Peut-être que je rêve trop, mais après tout, notre réalité n’est-elle pas façonnée par nos rêves et nos déceptions? D’ailleurs, comme l’a dit l’illustre Martin Luther King: “I refuse to accept the view that mankind is so tragically bound to the starless midnight of racism and war that the bright daybreak of peace and brotherhood can never become a reality…. I believe that unarmed truth and unconditional love will have the final word.”

 

Sur une note plus personnelle, ce mois, par l’entremise des multiples activités, conférences et tables rondes, m’a permis de mieux comprendre la résignation de certains et l’espérance des autres.

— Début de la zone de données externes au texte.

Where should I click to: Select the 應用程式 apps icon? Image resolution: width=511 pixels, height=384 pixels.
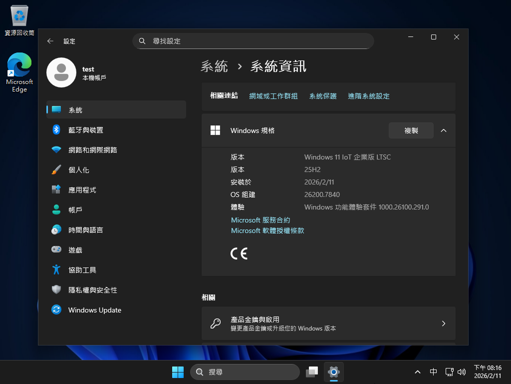[x=56, y=190]
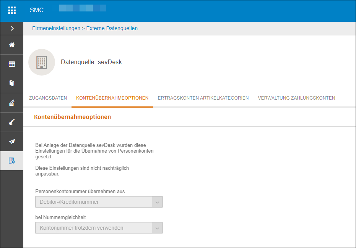The image size is (356, 248).
Task: Go to the home icon in sidebar
Action: 12,45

J’ai compris que, souvent, l’appartenance à un groupe n’est effective que lorsque l’on accepte ce groupe avec ses valeurs, qui forcément deviennent les nôtres et qu’en retour ce groupe nous accepte. Cependant, à partir du moment où cette acceptation est asymétrique, à partir du moment où l’on est vu constamment comme l’autre, l’éternel étranger, nous nous cherchons une autre alternative et la facilité peut être de revenir à ce que l’on a été ou de choisir l’identité qui nous a été imposée. En apprenant davantage sur ma culture et mon histoire, cela m’a poussée à lutter contre la fixation d’une identité unidimensionnelle afin d’accepter pleinement et fièrement ma dualité identitaire, avec mes cheveux crépus et ma haine des cônes orange.

 

Je me réapproprie mon histoire révolution par révolution, chanson par chanson. Au début, c’était une semaine, c’est maintenant un mois, qui sait peut-être dans quelques temps, sans trop espérer, notre histoire sera finalement réhabilitée.